Sin Bozkurt/Courtesy of HarperCollins
Born in Los Angeles, Suzette Field moved to England in 1996 and founded the Modern Times Club cabaret. She is the tribune of the Last Tuesday Society, an event promotion company and curiosity shop in London.
Sin Bozkurt/Courtesy of HarperCollins
On the guests at the Bavardages' parties
All the men are white and over the age of 35 and have a certain bank balance. And all the women, they come in two varieties: they're either social X-rays or lemon tarts, and the social X-rays are being slowly supplanted by the lemon tarts, who are shapelier versions of the wives [of the men] ... A social X-ray is a woman who is emaciated and normally married to a high-net-worth man and is kind of trying desperately to hang on to her looks ... It's not a particularly appealing description, but it certainly is a humorous one.
On how to approach a party which, like the Bavardages', might not sound like fun
The advice I would give is probably just to keep the conversation light and fluffy.
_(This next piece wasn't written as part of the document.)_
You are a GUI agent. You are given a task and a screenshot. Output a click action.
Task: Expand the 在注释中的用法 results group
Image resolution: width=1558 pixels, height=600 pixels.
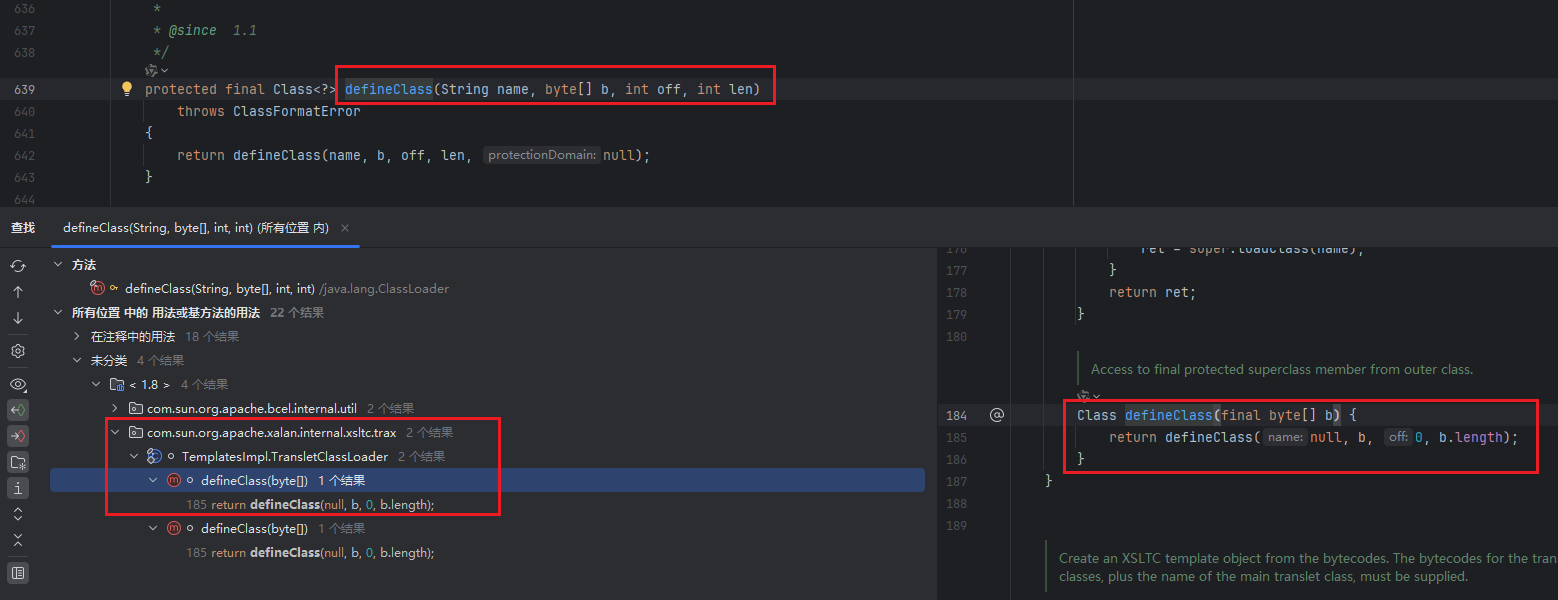pyautogui.click(x=77, y=337)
Otherwise, the one piece of advice I learned out of looking at the Bavardage's party was more the idea that there are these conversational bouquets and at one moment, Sherman McCoy is kind of ostracized from the bunch, and he describes the agony he's going through at being a social outcast.
And I'm sure we all kind of can recognize that moment, where we're somehow left out of the party and we can't quite talk to anyone, or when we first arrive at a party, and waiting for our friend to arrive. And I think the really good thing that Inez fails to do at this point but one should always do is to look out and make sure that this doesn't happen to any of your guests, and to just kind of go, "Oh!" and introduce them to someone. Because that's what parties are about, end of the day, is everybody getting to meet new friends and start new lives, and all the things that parties can bring.
My favorite party is [Mikhail] Bulgakov's The Master and Margarita, and it's Satan's Rout. And he basically allows all the denizens of hell one night off eternal damnation once a year and chooses a different city in which to host it in, and he chooses Moscow. And Satan is the perfect host — all the women who attend are naked, but you get this cream, beforehand, delivered to you. And if you put it on, you look the most beautiful you've ever looked. So I think, with that, all of us would be quite keen to partake. And all the men are in black tie, and there's a full symphony orchestra, and fountains of cognac ... Actually, I recreated this party for my book launch in London.
On the appeal of more subdued affairs
Dinner parties are perfect. If you think back to something like Plato's Symposium, which is one of the most beautiful parties where not much happens and everyone gathers together and talks about love, and each person comes forwards with a different conversation. So, you know, that's my ideal dinner party. I don't need anything else, and it's one of my favorite literary parties, which isn't at all excessive and very easy to recreate.